23 Mart 2012 Cuma

Gri Kurt - The Grey

Bu akşam sizlere vizyona yeni giren bir filmden bahsedeceğim, Türkçe'ye "Gri Kurt" olarak çevrildi, "The Grey".

Alaska'ya çalışmak üzere giden bir grup işçinin bulunduğu uçak kötü hava koşulları yüzünden çakılır ve sağ kalan yedi kişi, etrafta kardan başka hiçbir şeyin olmadığı, nerede olduklarını bilmedikleri bir bölgede doğaya karşı güçlü bir savaş vermek zorunda kalırlar. En büyük ve belki de tek düşmanları kurtlardır çünkü düştükleri bölge kurtların alanıdır ve onlardan kaçarken bir yandan da beslenmeli ve soğuktan donmamaları lazımdır.

Ayıklanan satırlar

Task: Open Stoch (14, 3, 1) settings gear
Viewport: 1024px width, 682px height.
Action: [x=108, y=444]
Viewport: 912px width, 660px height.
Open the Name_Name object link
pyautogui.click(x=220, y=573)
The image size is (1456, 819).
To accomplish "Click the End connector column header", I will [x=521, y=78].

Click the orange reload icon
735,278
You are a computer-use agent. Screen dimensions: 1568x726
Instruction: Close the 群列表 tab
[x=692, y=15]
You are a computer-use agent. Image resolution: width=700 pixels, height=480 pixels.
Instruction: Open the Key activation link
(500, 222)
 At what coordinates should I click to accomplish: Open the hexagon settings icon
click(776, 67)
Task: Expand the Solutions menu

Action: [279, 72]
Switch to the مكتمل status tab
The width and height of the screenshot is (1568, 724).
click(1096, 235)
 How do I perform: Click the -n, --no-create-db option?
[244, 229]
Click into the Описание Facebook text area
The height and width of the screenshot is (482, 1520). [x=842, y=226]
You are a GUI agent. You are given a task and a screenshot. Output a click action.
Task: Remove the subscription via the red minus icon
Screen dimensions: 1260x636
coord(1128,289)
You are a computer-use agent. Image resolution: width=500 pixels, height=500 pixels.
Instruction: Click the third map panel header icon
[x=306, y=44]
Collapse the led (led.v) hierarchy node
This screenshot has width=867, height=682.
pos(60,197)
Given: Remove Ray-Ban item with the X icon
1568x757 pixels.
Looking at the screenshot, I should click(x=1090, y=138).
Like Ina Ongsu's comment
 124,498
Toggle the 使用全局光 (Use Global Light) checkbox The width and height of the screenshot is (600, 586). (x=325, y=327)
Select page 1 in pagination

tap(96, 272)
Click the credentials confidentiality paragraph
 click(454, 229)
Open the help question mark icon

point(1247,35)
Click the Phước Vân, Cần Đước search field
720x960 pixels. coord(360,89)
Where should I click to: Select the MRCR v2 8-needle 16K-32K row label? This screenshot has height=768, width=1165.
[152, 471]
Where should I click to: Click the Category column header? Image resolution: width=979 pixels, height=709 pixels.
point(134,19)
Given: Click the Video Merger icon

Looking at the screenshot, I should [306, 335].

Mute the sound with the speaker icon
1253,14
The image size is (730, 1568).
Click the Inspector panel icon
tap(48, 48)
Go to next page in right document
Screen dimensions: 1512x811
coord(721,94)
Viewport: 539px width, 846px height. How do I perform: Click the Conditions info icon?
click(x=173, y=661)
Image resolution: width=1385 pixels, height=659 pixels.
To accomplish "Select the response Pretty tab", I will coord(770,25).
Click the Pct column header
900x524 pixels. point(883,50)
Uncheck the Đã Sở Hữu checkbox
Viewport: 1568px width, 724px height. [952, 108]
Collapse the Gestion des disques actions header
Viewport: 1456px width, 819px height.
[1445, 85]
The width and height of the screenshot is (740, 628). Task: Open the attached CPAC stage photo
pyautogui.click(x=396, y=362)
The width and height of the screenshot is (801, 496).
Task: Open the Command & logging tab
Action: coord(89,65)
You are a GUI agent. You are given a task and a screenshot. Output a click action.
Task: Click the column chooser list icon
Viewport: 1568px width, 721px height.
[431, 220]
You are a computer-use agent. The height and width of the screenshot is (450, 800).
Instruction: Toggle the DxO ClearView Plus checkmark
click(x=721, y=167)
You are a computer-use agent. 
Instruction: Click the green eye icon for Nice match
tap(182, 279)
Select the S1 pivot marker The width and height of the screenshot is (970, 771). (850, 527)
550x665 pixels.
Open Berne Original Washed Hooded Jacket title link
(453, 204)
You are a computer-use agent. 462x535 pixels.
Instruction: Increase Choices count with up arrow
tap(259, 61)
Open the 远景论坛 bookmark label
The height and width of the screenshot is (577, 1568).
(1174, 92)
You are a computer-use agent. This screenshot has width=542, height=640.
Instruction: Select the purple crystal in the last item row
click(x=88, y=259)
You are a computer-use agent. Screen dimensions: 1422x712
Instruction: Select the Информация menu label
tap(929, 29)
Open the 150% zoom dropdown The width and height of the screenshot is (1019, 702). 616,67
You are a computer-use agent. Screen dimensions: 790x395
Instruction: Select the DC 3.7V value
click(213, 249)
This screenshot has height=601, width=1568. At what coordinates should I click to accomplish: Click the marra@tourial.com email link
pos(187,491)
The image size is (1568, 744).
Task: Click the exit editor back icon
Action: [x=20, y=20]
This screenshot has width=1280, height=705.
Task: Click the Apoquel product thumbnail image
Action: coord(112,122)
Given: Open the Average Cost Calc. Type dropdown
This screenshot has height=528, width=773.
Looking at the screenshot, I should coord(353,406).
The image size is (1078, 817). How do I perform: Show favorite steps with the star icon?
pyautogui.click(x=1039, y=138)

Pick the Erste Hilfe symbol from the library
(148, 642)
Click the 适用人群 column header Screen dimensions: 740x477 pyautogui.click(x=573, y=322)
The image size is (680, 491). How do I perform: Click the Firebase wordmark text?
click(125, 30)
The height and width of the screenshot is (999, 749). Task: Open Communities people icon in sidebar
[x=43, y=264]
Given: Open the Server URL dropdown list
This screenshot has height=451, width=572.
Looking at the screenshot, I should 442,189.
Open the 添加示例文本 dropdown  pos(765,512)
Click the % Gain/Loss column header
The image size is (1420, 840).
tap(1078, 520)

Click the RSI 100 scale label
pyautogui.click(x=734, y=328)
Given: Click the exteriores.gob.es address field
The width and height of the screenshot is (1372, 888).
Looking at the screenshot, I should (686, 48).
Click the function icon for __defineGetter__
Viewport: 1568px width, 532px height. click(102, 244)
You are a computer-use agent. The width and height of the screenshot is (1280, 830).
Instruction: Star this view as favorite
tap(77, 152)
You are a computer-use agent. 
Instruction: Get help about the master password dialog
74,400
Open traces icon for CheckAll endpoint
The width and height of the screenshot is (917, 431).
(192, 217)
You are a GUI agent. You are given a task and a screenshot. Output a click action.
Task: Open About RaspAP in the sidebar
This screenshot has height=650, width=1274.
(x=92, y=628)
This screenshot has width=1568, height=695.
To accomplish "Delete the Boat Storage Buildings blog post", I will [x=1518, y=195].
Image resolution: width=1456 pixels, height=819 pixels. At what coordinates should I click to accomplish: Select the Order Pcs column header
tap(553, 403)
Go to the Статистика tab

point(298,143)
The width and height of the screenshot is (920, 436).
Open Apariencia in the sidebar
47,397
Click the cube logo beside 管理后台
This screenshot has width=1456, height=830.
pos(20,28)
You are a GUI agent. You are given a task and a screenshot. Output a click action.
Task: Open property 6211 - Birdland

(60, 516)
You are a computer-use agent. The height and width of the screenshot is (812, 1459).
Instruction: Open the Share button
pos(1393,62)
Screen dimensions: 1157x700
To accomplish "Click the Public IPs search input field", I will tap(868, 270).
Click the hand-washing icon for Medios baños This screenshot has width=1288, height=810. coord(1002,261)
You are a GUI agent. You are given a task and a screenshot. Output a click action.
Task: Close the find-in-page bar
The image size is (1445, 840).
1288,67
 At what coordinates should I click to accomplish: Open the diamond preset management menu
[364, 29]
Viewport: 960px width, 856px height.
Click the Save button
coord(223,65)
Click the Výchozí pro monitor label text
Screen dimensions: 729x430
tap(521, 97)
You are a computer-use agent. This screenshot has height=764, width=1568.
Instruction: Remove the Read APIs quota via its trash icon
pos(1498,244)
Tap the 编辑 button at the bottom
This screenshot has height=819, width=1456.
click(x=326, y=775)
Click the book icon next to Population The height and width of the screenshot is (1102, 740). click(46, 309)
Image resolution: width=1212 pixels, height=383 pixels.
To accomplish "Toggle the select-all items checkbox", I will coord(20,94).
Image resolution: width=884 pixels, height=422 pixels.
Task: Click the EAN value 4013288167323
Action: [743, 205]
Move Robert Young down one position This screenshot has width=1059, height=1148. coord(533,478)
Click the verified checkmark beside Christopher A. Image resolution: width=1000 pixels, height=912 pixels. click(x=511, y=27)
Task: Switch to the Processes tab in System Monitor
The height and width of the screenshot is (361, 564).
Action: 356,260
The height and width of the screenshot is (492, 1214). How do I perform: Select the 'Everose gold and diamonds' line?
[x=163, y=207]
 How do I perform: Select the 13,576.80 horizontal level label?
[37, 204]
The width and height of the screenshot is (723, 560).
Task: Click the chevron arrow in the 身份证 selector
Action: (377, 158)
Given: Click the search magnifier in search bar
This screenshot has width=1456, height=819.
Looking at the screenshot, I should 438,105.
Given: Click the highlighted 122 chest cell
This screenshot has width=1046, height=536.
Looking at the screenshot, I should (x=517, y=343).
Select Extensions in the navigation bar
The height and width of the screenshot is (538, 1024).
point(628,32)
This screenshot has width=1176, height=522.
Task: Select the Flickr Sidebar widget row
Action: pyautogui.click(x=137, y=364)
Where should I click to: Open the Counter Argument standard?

Yapılacak işler
(A) Film yazısına göre uçak düştükten sonra kaç kişi sağ kalır?
(B) Satırlarda "The image size is (1456, 819)." içeren satırdan "click(776, 67)" içeren satıra kadar olan bölümü, iki uç ve istekler dahil, yeniden yazın. Yalnızca bu bölümü verin ve yanıtlardaki koordinatları her değere 113 ekleyerek kaydırın.

Görev çıktıları
(A) Yedi kişi sağ kalır.

(B)
The image size is (1456, 819).
To accomplish "Click the End connector column header", I will [x=634, y=191].

Click the orange reload icon
848,391
You are a computer-use agent. Screen dimensions: 1568x726
Instruction: Close the 群列表 tab
[x=805, y=128]
You are a computer-use agent. Image resolution: width=700 pixels, height=480 pixels.
Instruction: Open the Key activation link
(613, 335)
 At what coordinates should I click to accomplish: Open the hexagon settings icon
click(889, 180)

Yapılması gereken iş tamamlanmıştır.